# Introduction to Analytical SQL Cell

For the last decade, the data ecosystem has mainly focused on the technologies to store and process big datasets — the bigger the better. Later on, Modern Data Stack emerged as a cloud-native suite of products used for data integration and data analytics by the more technology-forward companies. Data warehouses are now a default piece of the Modern Data Stack and Snowflake’s rapid rise has been the poster child of this trend.

But in real life, most analytical workloads aren’t massive. Users prefer easy and fast answers to their questions instead of waiting for the cloud to spin. Instead of a distributed database in the cloud, most analyses can be handled with an optimized engine on our laptop and the cloud can be leveraged when needed.

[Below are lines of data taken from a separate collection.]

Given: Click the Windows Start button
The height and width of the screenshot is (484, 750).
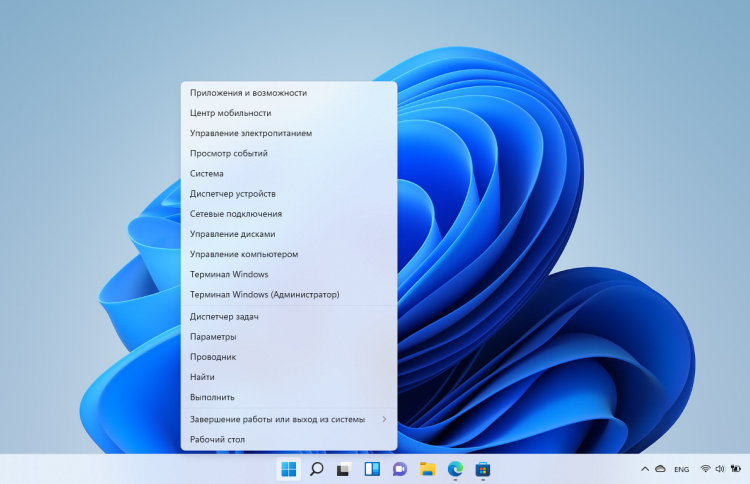Looking at the screenshot, I should [289, 469].
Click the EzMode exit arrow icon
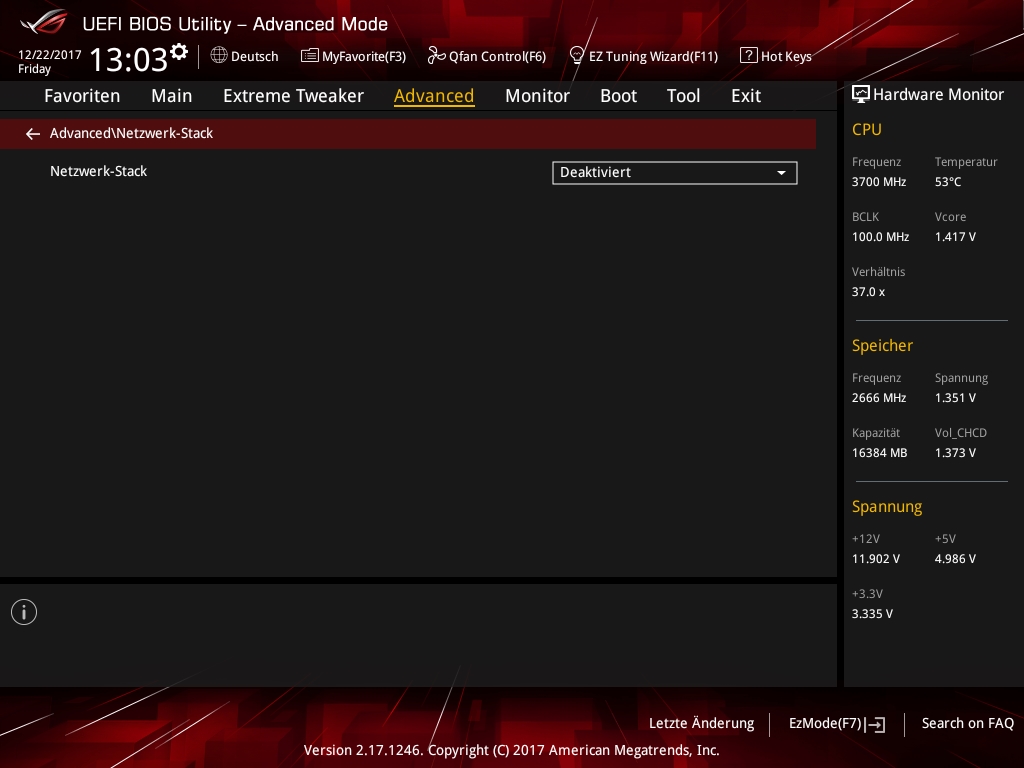 click(877, 724)
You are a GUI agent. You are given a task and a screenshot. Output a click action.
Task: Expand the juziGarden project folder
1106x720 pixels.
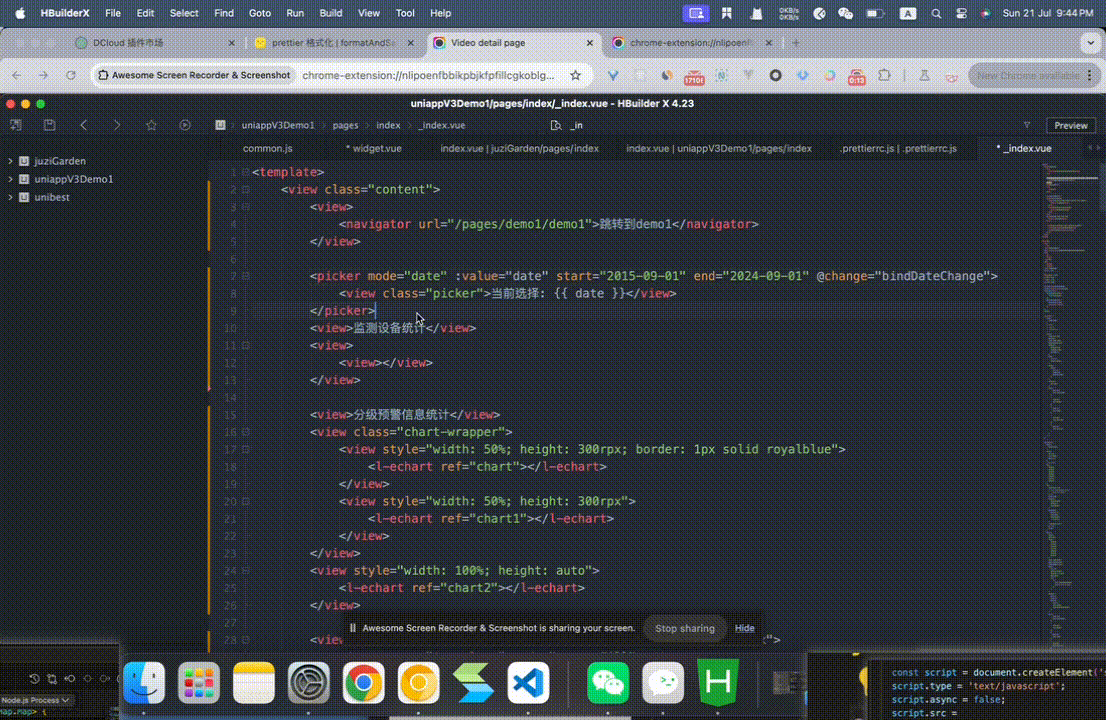tap(13, 160)
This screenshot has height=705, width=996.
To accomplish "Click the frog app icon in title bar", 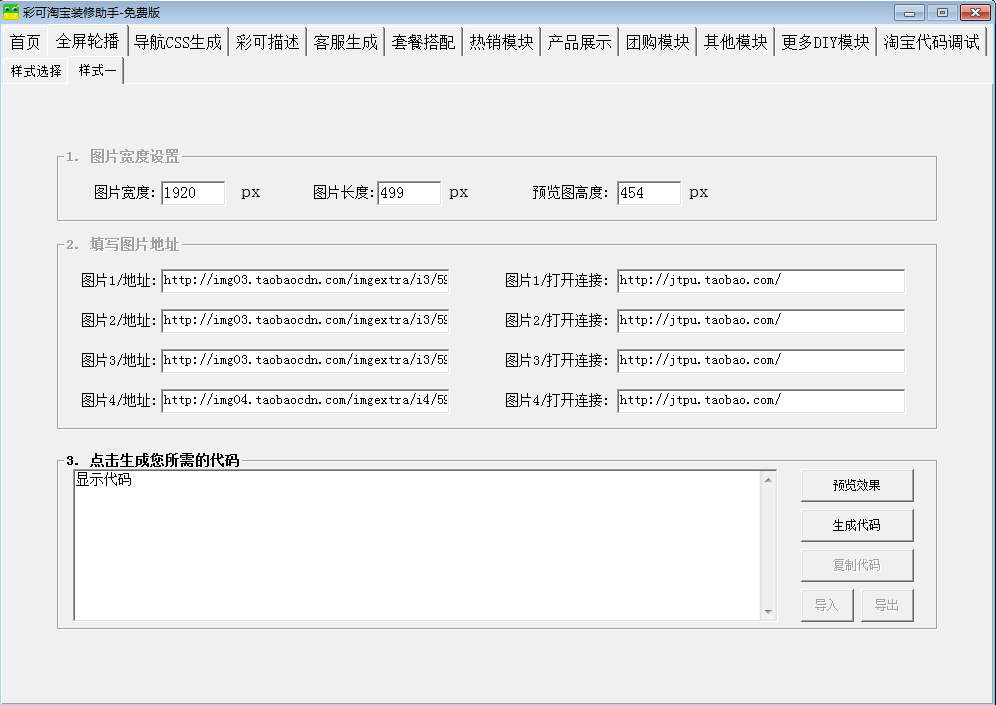I will pyautogui.click(x=12, y=12).
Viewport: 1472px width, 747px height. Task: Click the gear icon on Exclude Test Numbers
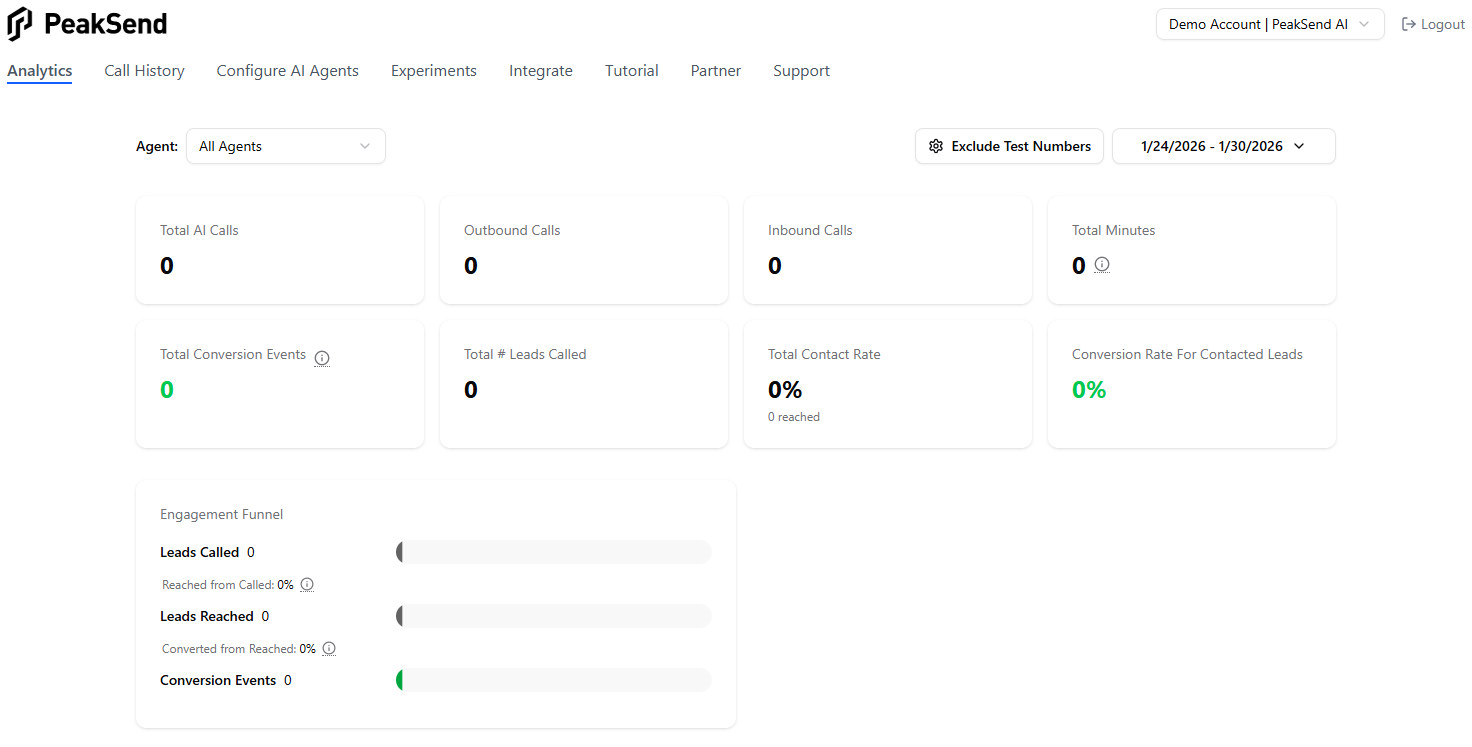(x=936, y=146)
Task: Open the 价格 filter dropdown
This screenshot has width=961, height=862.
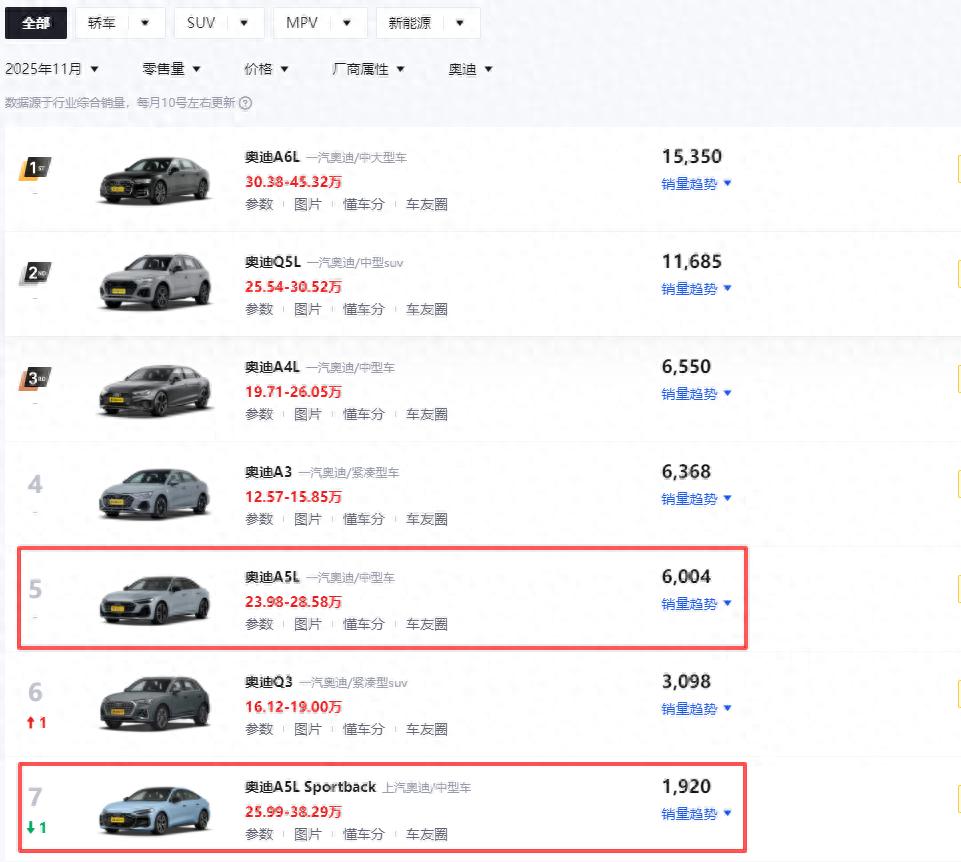Action: pyautogui.click(x=266, y=69)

In addition, the current warehouse paradigm is designed for a client-server use case which is cumbersome to integrate with Jupyter Notebook, the lingua franca of the data scientist community. An entire portion of enthusiasts and practitioners who prefer processing analytical workloads with SQL are underserved in Jupyter Notebook. They’ll however have to take the learning curve of Python/R to fulfill their daily work or abide by the low performance of transactional database solutions.

But SQL is more viable than ever before. According to Stack Overflow Developer Survey 2022, SQL is the third most used programming language among all.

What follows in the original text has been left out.